John Cena a expliqué pourquoi il avait choisi d’être sans-abri avant de connaître le succès à la WWE.
Récemment, la légende de la WWE, John Cena, a accordé une interview à Shannon Sharpe lors du podcast Club Shay Shay. Au cours de la conversation, Sharpe lui a posé des questions sur sa période de sans-abrisme, alors qu’il avait déménagé de sa ville natale en Californie pour poursuivre une carrière dans le bodybuilding et la lutte.
Cena a précisé qu’il avait été sans-abri par choix. Son père lui avait offert la possibilité de revenir à la maison si les choses ne se passaient pas comme prévu, tout en lui prédisant de manière franche : « Tu ne réussiras jamais. Tu seras de retour dans deux semaines. »

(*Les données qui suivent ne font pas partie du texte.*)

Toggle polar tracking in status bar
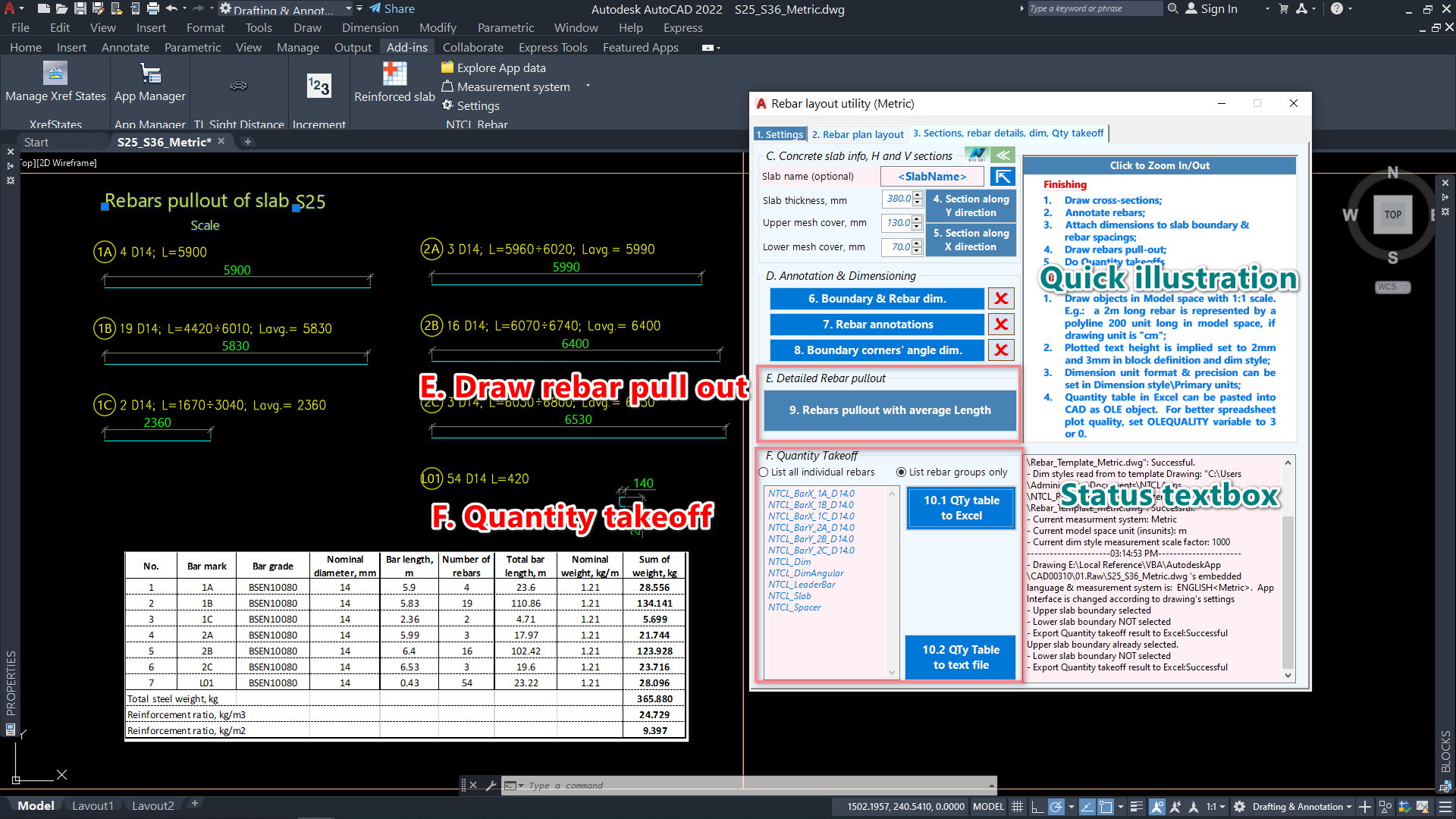1456x819 pixels. [1056, 807]
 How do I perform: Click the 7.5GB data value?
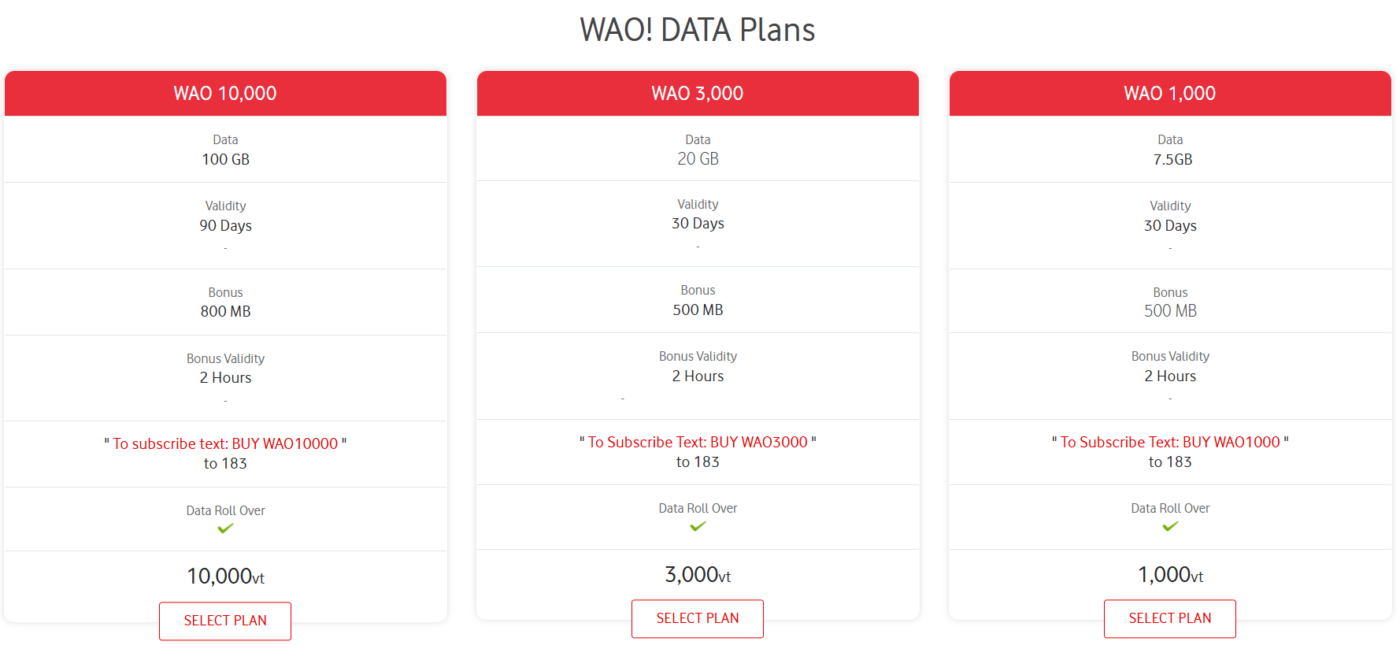1170,160
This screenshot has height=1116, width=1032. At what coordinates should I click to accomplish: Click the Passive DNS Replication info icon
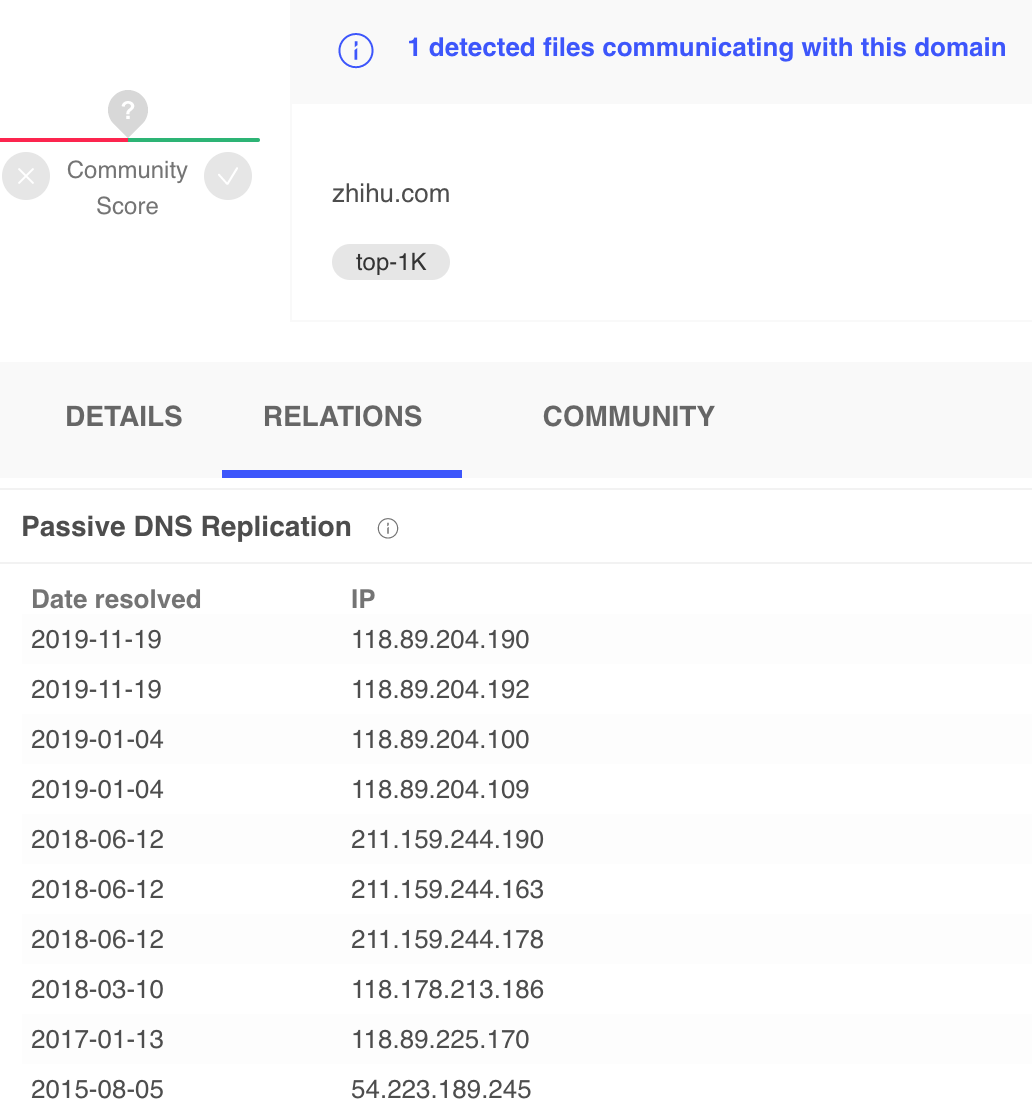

« J’étais sans-abri par choix. Beaucoup de gens luttent avec l’incapacité de choisir. Mon père est fantastique et a toujours été formidable avec tous ses fils. Il m’a toujours dit : ‘Tu as toujours un toit au-dessus de ta tête, tu peux toujours revenir à la maison.’ Mais il m’a aussi dit au moment où je partais pour la Californie depuis les rues difficiles de West Newbury : ‘Tu ne réussiras jamais. Tu seras de retour dans deux semaines.’ Donc, je ne sais pas s’il est un génie ou juste un idiot, » a commencé John Cena.
Au lieu de laisser la prédiction de son père l’abattre, John Cena n’a pas abandonné. Il a choisi de dormir dans le coffre de sa voiture et a utilisé son emploi à la salle de gym pour prendre des douches, faire de l’exercice, obtenir des suppléments à prix réduit, bénéficier de réductions sur la nourriture, et survivre dans un environnement où l’échec n’était pas une option.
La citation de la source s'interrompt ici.